Merge branch 'r013-docs' of https://github.com/dimitri-yatsenko/datajoint-python into mp

dimitri-yatsenko · dimitri-yatsenko · commit 0243baf4c316 · 2021-09-25T20:19:59.000-05:00
diff --git a/OVERVIEW.md b/OVERVIEW.md
@@ -0,0 +1,24 @@
+# DataJoint Overview
+
+DataJoint is a library for interacting with scientific databases integrating computational dependencies as part of the data model. It is an ideal tool for team projects working on shared data-centric computational workflows.
+
+## Why use databases in scientific studes?
+
+Many scientists are reluctant to use databases due to their perceived unwieldiness, opting instead to use file repositories for managing their shared data. [Gray, 2005](https://arxiv.org/abs/cs/0502008)
+
+Yet databases provide several key advantages when it comes to sharing structured dynamic data:
+ 
+1. **Data structure:** databases communicate and enforce structure reflecting the logic of the scientific study.
+2. **Concurrent access:** databases support transactions to allow multiple agents to read and write the data concurrently.
+3. **Consistency and integrity:** database provide ways to ensure that data operations from multiple parties are combined correctly without loss, misidentification, or mismatches.
+4. **Queries:** Databases simplify and accelerate data queries -- functions on data to obtain precise slices of the data without needing to send the entire dataset for analysis. 
+
+## What does DataJoint bring?
+DataJoint solves several key problems for using databases effectively in scientific projects:
+
+1. **Complete relational data model:** database programming directly from a scientific computing language such as MATLAB and Python without the need for SQL. 
+2. **Data definition language:** to define tables and dependencies in simple and consistent ways.
+3. **Diagramming notation:** to visualize and navigate tables and dependencies.
+4. **Query language:** to create flexible and precise queries with only a few operators.
+5. **Serialization framework:** to store and retrieve numerical arrays and other data structures directly in the database.
+6. **Support for automated distributed computations:** for computational dependencies in the data.
diff --git a/datajoint/connection.py b/datajoint/connection.py
@@ -278,7 +278,7 @@ def query(self, query, args=(), *, as_dict=False, suppress_warnings=True, reconn
         # check cache first:
         use_query_cache = bool(self._query_cache)
         if use_query_cache and not re.match(r"\s*(SELECT|SHOW)", query):
-            raise errors.DataJointError("Only SELECT query are allowed when query caching is on.")
+            raise errors.DataJointError("Only SELECT queries are allowed when query caching is on.")
         if use_query_cache:
             if not config['query_cache']:
                 raise errors.DataJointError("Provide filepath dj.config['query_cache'] when using query caching.")

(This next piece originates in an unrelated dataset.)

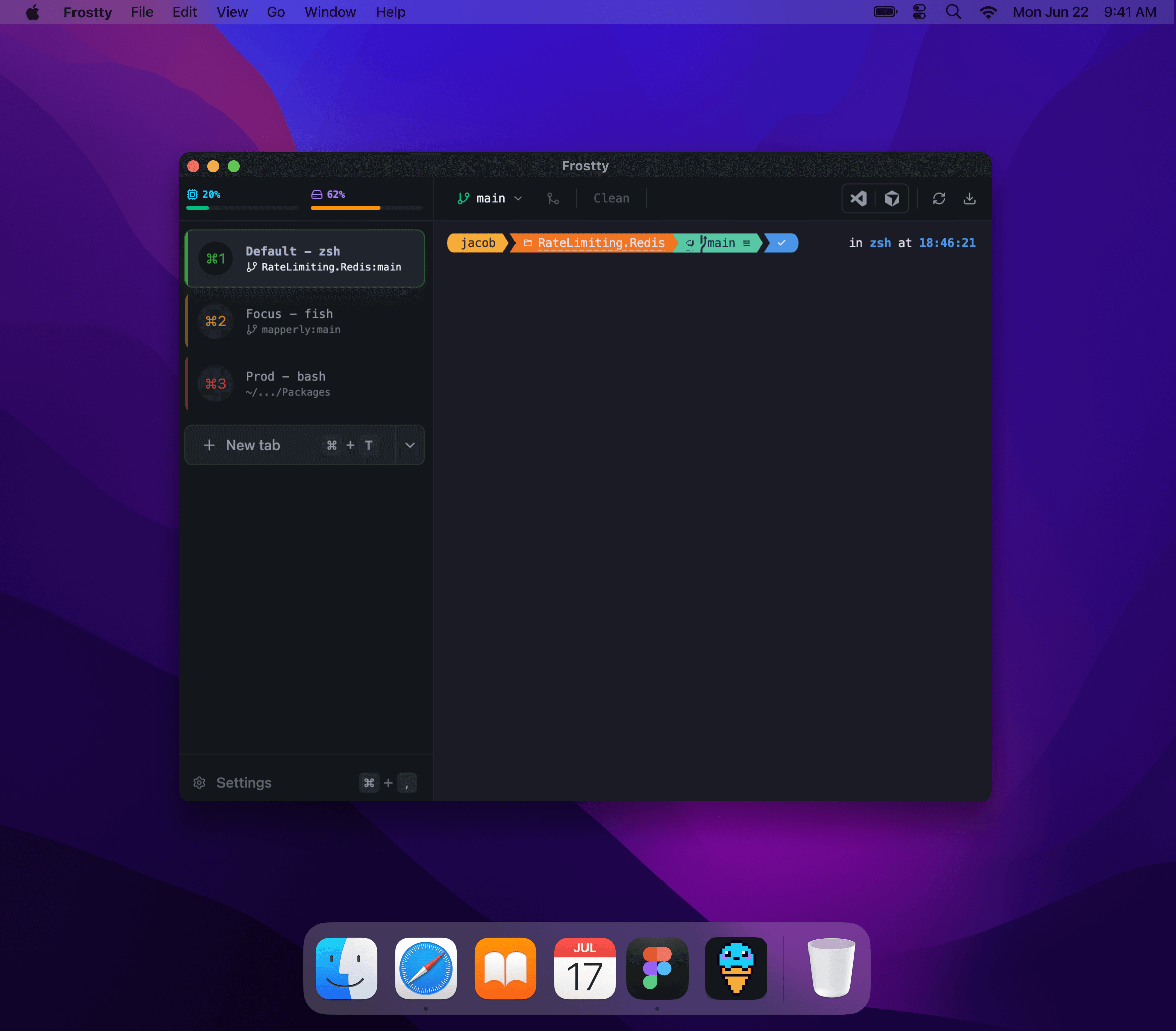Open macOS Control Center in menu bar
The image size is (1176, 1031).
(919, 12)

diff --git a/datajoint/expression.py b/datajoint/expression.py
@@ -36,7 +36,7 @@ class QueryExpression:
     """
     _restriction = None
     _restriction_attributes = None
-    _left = []  # True for left joins, False for inner joins
+    _left = []  # list of booleans True for left joins, False for inner joins
     _original_heading = None  # heading before projections
 
     # subclasses or instantiators must provide values
@@ -260,7 +260,7 @@ def join(self, other, semantic_check=True, left=False):
         if semantic_check:
             assert_join_compatibility(self, other)
         join_attributes = set(n for n in self.heading.names if n in other.heading.names)
-        # needs subquery if FROM class has common attributes with the other's FROM clause
+        # needs subquery if self's FROM clause has common attributes with other's FROM clause
         need_subquery1 = need_subquery2 = bool(
             (set(self.original_heading.names) & set(other.original_heading.names))
             - join_attributes)
@@ -301,7 +301,7 @@ def proj(self, *attributes, **named_attributes):
         self.proj(...) or self.proj(Ellipsis) -- include all attributes (return self)
         self.proj() -- include only primary key
         self.proj('attr1', 'attr2')  -- include primary key and attributes attr1 and attr2
-        self.proj(..., '-attr1', '-attr2')  -- include attributes except attr1 and attr2
+        self.proj(..., '-attr1', '-attr2')  -- include all attributes except attr1 and attr2
         self.proj(name1='attr1') -- include primary key and 'attr1' renamed as name1
         self.proj('attr1', dup='(attr1)') -- include primary key and attribute attr1 twice, with the duplicate 'dup'
         self.proj(k='abs(attr1)') adds the new attribute k with the value computed as an expression (SQL syntax)